One of the complaints I made about this show early on was that “this is the only group of close friends that doesn’t constantly share in-jokes or riff off each other.” It’s the one thing that’s improved over last season. The guys are genuinely funny, and have a great interplay. It feels real. There’s bit in last night’s show about a six-foot urinal that was sharp, and witty, and written for actors who knew how to carry it off. I’d be happy to watch an entire show featuring the guy characters, although that brings up problems of its own. Which leads me to my last point…

5. Ditch PJ.

[A brief tangent here so I can admit a bias. From all the ads showcasing actress Jordana Spiro, I keep expecting her to be Amanda Bynes and I’m immediately disappointed when it turns out she isn’t. It’s not that I like Amanda Bynes all that much – in fact, I can honestly say I’ve never seen a full episode of any show she’s ever been on, or an entire film she’s been in. In fact, I had to look her up on IMDB.com to get a list of both, since the only thing I can remember her doing is that one movie where Colin Firth is her Dad and the other one where she plays a guy. I think I walked by a room once where the Colin Firth is My Dad movie was playing. But Bynes looks enough like Spiro that I keep expecting it to be Bynes, and she isn’t and for some reason, this disappoints me. Like when you see someone from behind and then they turn around and it turns out not to be them. I can’t explain why I am disappointed by not seeing someone I care barely identify, but there is is.
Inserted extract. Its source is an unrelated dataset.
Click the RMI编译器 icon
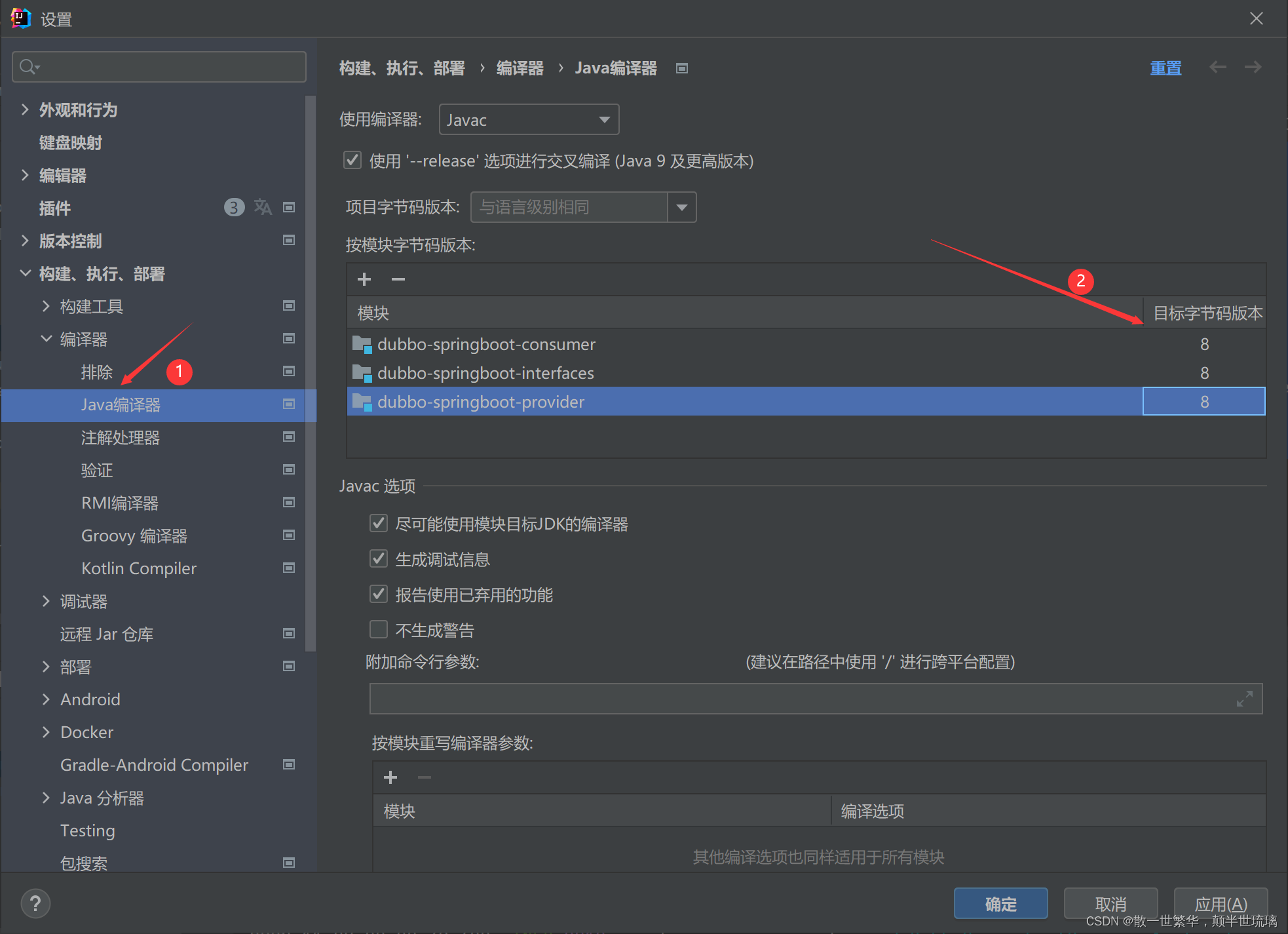Viewport: 1288px width, 934px height. [x=290, y=503]
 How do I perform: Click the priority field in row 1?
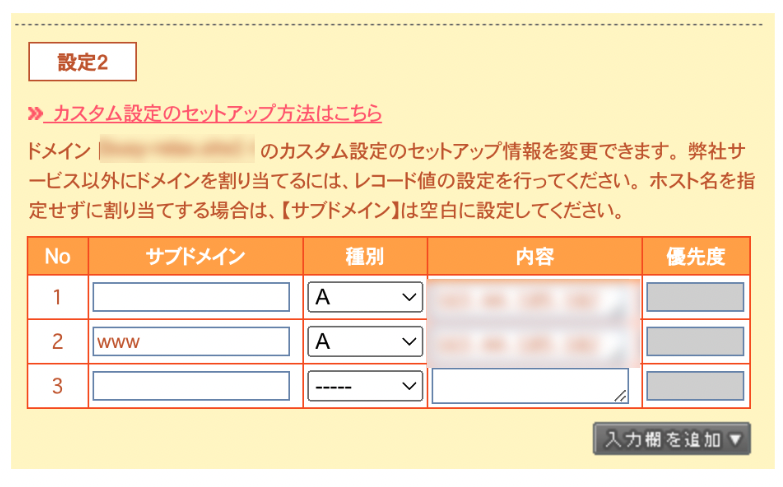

And it probably colors the rest of this a little, so I thought it was only fair to mention.]

PJ is the weakest part of the whole show, and it’s because she’s ostensibly supposed to be the center of it. I don’t think Spiro’s a bad actress, but she’s either given little to do or is asked to demonstrate that PJ lacks the sense that women who hang around men have about guys. She isn’t particularly tomboyish, and isn’t particularly girly, which is fine. I know lots of women like that. And they’re all strong, smart, and together.

But PJ is none of these things. She’s presented with far less knowledge of the world than her character ought to have as a sports writer for a big city newspaper. As a result, any bit of energy the show musters up is immediately sucked out of the room anytime she’s onscreen because you can’t build a show around a weak character.